Sunday, December 6, 2015

{Crohn's Awareness} :: IBD and Infertility

I get a lot of questions about this, because I have Crohn's, and because we have struggled with infertility. Because these are both aspects of our story, I felt I should address the topic. 

Whether or not I could have a healthy pregnancy was my number 1 concern when I was diagnosed, because Mike and I had already decided we were ready to start our family. Even before I knew fully what the disease was and how it could be treated, I wanted to know if we could still have children. It was such a scary time, not only because I was diagnosed with an incurable, chronic disease, but because I didn't know what it all meant for our family. Could I still get pregnant? Am I at an increased risk of complications?

The concern comes from the fact that IBD is usually diagnosed during a woman's prime childbearing years. The good news is that women with IBD have fertility rates that are similar to the general population. Low birth rates among women with IBD usually are related to choice, not IBD-related infertility. My doctor assured me that if I could achieve remission, I could have healthy, successful pregnancies. {And as I mentioned yesterday, being on Humira would be safe for me and a baby during pregnancy}. It should be noted that some IBD medications can decrease fertility in men.

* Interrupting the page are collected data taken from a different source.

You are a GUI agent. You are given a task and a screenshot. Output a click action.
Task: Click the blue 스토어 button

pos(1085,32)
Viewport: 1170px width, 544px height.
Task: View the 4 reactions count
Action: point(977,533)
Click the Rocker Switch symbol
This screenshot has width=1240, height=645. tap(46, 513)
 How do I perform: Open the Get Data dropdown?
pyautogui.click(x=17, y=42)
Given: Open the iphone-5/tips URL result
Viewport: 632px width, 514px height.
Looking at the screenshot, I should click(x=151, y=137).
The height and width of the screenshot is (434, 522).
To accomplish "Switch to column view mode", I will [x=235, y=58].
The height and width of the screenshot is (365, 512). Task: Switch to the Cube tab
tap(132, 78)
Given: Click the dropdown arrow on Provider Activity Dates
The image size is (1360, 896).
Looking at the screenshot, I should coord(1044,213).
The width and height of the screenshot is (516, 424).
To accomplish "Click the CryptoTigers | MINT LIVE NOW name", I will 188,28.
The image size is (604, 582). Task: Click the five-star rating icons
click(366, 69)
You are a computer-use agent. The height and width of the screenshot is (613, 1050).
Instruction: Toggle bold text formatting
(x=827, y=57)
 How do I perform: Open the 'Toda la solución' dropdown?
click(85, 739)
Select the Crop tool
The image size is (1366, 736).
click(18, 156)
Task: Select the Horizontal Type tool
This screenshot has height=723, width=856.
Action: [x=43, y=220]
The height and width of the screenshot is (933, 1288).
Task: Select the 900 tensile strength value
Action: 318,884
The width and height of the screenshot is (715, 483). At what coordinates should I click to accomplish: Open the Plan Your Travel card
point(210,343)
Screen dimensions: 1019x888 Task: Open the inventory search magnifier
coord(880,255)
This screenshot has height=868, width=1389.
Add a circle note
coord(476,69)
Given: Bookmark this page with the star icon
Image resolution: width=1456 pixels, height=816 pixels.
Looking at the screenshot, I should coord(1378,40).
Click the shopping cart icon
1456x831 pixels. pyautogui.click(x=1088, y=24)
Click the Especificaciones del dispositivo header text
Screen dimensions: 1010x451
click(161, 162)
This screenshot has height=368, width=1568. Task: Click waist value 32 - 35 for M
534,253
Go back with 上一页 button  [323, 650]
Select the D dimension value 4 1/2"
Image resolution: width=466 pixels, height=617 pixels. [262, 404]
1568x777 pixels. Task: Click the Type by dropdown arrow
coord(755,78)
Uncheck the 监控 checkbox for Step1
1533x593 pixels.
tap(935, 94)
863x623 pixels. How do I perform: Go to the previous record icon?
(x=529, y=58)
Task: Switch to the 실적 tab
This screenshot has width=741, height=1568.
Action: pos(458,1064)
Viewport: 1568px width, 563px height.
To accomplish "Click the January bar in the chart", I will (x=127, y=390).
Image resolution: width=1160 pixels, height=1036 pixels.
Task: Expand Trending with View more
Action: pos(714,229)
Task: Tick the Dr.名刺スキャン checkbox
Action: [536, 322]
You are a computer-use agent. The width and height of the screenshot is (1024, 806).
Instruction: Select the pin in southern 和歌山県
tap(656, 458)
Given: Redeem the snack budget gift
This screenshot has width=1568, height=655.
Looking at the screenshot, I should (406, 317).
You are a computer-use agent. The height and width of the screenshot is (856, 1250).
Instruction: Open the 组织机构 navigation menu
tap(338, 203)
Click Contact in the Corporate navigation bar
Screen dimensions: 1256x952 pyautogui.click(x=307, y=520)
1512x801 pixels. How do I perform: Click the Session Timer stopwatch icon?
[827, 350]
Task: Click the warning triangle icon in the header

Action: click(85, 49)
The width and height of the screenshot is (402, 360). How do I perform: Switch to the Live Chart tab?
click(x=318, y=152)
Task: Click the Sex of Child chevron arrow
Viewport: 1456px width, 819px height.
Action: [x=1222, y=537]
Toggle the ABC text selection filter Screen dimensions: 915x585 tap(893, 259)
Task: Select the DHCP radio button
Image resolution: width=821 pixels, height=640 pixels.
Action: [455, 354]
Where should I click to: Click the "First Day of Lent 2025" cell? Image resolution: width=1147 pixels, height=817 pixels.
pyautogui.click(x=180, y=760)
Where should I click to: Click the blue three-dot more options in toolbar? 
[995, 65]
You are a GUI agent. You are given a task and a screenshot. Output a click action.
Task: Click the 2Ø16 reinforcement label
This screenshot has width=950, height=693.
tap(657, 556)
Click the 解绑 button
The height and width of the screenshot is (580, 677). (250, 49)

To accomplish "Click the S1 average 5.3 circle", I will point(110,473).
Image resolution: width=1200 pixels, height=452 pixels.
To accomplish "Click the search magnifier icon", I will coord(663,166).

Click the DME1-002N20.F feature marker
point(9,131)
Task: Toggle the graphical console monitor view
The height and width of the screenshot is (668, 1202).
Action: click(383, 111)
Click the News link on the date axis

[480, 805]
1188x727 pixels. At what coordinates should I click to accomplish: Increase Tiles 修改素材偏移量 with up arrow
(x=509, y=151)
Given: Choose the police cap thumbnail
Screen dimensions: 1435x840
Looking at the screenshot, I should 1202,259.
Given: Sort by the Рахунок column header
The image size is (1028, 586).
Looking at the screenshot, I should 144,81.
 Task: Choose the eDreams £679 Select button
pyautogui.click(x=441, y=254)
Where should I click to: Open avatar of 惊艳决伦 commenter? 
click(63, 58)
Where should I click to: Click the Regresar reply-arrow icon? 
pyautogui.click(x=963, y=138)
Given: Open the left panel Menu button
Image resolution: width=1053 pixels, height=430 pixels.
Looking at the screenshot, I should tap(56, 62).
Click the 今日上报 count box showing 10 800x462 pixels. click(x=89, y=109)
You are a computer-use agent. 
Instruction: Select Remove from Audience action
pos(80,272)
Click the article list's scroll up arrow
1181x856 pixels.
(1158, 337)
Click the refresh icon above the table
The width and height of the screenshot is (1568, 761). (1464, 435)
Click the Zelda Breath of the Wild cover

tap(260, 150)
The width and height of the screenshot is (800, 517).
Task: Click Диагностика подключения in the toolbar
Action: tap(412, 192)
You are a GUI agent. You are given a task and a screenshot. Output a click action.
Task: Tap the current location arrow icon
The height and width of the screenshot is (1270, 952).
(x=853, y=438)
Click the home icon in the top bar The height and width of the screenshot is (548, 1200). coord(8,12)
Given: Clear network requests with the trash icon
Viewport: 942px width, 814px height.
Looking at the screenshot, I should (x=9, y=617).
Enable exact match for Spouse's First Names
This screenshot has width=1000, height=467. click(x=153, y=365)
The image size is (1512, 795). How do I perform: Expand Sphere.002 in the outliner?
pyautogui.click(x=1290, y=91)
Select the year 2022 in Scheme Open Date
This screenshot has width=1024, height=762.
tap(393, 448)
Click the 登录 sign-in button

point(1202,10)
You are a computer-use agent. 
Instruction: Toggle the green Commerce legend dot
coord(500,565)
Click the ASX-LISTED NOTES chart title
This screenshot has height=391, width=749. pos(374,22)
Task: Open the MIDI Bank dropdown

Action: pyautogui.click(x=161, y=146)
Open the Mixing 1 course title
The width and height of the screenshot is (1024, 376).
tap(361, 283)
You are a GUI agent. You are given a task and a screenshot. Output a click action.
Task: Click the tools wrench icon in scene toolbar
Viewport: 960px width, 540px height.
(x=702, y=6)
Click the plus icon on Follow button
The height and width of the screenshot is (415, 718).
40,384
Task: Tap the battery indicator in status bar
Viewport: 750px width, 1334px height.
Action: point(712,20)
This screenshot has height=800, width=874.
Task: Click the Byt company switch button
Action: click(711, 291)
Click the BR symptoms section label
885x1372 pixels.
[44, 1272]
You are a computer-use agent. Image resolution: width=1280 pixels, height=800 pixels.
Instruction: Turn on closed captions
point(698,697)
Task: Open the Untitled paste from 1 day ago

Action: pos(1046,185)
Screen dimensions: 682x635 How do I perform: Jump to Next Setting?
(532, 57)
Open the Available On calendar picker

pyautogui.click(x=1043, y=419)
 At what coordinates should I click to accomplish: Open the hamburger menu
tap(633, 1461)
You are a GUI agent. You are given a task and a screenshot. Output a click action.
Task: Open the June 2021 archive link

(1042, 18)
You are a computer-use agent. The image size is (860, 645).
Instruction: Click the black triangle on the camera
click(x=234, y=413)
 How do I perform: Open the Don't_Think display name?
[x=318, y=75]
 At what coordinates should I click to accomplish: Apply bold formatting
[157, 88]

While Crohn's is not {necessarily} the cause of our infertility, there are certain complications that have to be considered. Disease activity, surgeries {because of scarring}, and certain medications can affect fertility. If your disease is active, inflammation can cause problems in your fallopian tubes and ovaries. That's even what they thought when I went in for my laparoscopy: that I had scarring on my fallopian tube due to inflammation related to Crohn's. That ended up not being the case, but they did find endometriosis. And there is some research that suggests that women with endometriosis are 80% more likely to also be diagnosed with IBD. So Crohn's probably didn't cause my endometriosis, but my endometriosis might have been the cause of my Crohn's {fun, huh?}. 

There does seem to be a higher instance of disease activity during pregnancy in UC patients, rather than Crohn's patients. But whether you have Crohn's or UC, it's never a good time to have a flare; it is definitely not good to have one while you are pregnant. It is why achieving remission is so critical if you also want to conceive. Active IBD itself is associated with poor pregnancy outcomes. So women who are flaring during the time of conception are more likely to flare during pregnancy, and active disease during pregnancy can be unsafe for both mother and baby. 

Is Humira safe during pregnancy? I touched on this briefly yesterday, but wanted to reiterate that {for me}, the risks associated with discontinuing my medication are higher than the known risks of the medication itself. And we have had multiple tests to ensure that our miscarriage was not associated with Crohn's, Humira, or any other underlying autoimmune issues.

So what does all of that mean for us? It means:
  • I needed to achieve and maintain remission {something I have been able to do for 3 years...the best possible situation for someone trying to conceive with Crohn's Disease}
  • Because I am currently in remission, I will likely stay in remission during pregnancy
  • The risk of me going off Humira to try to get pregnant was too high and not worth it; it was better and safer {for both me and potential baby} to stay on Humira
  • Regardless of my disease activity, I will automatically be considered a high-risk pregnancy because I have Crohn's. I knew that going in to the process, and it's part of why I chose the doctors I did.
  • All of my decisions have been made with extensive prayer, research, and consultation with a team of doctors
My Crohn's Disease and our infertility are not related {thankfully}. But there are extra considerations we have to make in our journey to build our family. So while it stinks that we have had to face both life-altering issues, we know that both are just part of the story that the Lord is writing for us.